Much can be said about the timing of University of New Mexico Athletics’ announcement on Thursday that construction is coming soon for a new state-of-the-art performance center for all 18 Lobo programs, a project that New Mexico Mutual spearheaded with a $1 million lead gift.
UNM Athletics believes it has built some momentum along with the revelation of the New Mexico Mutual Champions Training Center, an estimated 15,000 square-foot facility that will be located inside University Stadium beyond the south end zone.
UNM hired a new basketball coach, Richard Pitino, the women’s basketball team won the Mountain West Conference regular-season title at the Pit, and the Lobo football team added a high-profile transfer quarterback, Terry Wilson, on Tuesday as some of the recent highlights.
“It’s incredible timing because University of New Mexico Athletics is on a roll right now,” said Norm Becker, the president and CEO of the local workers’ compensation insurer. He was on hand for a press conference at the stadium. “There has been some really good news coming out, it almost seems on a daily basis.”
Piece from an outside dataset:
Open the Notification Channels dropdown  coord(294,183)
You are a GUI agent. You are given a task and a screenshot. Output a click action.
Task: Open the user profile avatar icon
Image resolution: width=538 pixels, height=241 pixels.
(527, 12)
Becker said he went into agreement with Lobo Club executive director Jalen Dominguez about four years ago for the lead gift. The discussions, meetings and collaborations, and guidance of UNM athletic director Eddie Nuñez, helped evolve plans for the training facility that will replace the temporary tented structure located next to the Estes Tennis Center and Maloof Administration Building.
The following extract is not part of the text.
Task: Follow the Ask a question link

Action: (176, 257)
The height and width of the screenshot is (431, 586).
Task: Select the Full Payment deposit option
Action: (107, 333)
The Lobos recently secured the necessary funds, about $3 million, for the project, Nuñez said. Construction could take place at or near the end of the upcoming football season and take roughly 10 months for completion, he said.
Nuñez described the training center as a “game changer” for UNM Athletics and he was proud that the funds raised came amid a challenging climate during the coronavirus pandemic.
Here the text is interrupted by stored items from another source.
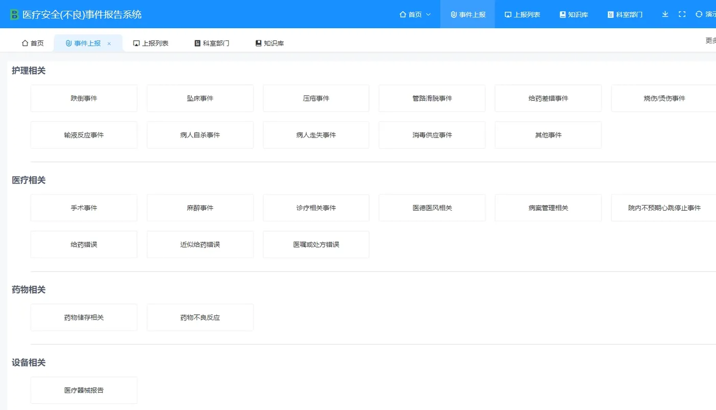Click the refresh icon beside 演示

click(698, 14)
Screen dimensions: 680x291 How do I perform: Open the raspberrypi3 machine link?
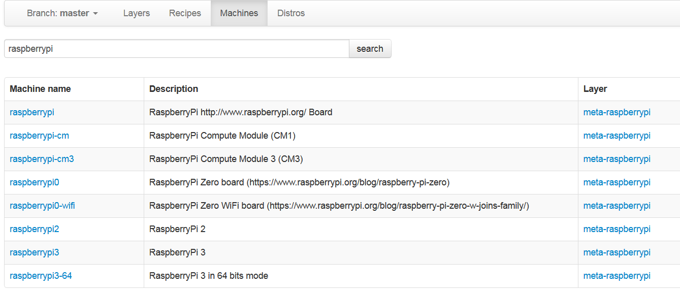pos(35,252)
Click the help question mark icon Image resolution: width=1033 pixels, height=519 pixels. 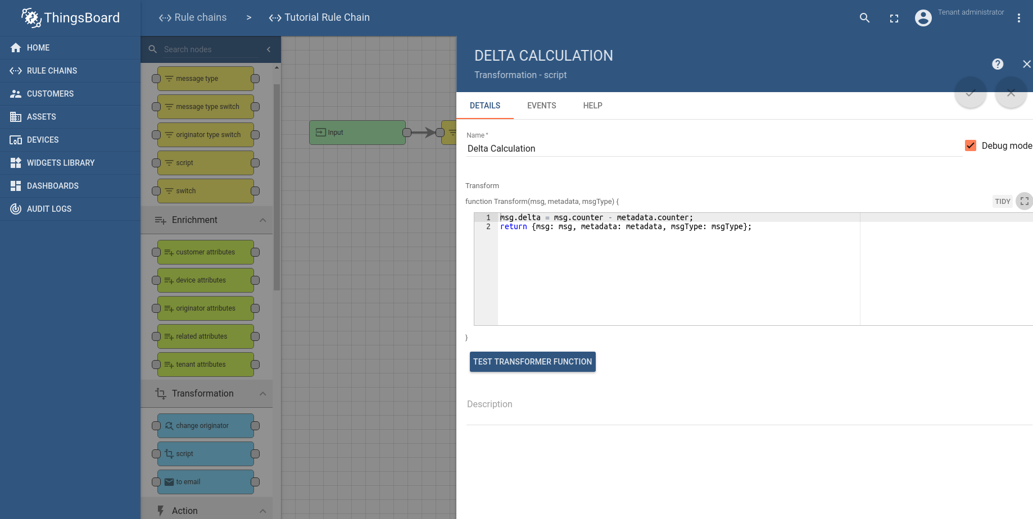(x=998, y=64)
“It’s a testament to the people seeing the vision of what we’re trying to do at UNM Athletics,” Nuñez said. “During this tough time, they still understand what we’re trying to do is for the betterment of all our athletes. Not just one sport. This is all our student athletes. It really helps us address a major need, which is our Title IX deficiencies.”
Construction designs aren’t final, and there are no renderings for the facility yet.
UNM football coach Danny Gonzales suggested that the new facility will be an extension of the Tow Diehm Facility. Gonzales and his staff also call University Stadium, “The Den,” and the performance center could add to that nickname. Gonzales, who was told about the project during his hiring process in December of 2019, said the new facility is expected to have large garage type doors that will open toward the field, and the players could run out from that on game day.
There also could be more fan seating on top of the performance center as part of the construction, he suggested.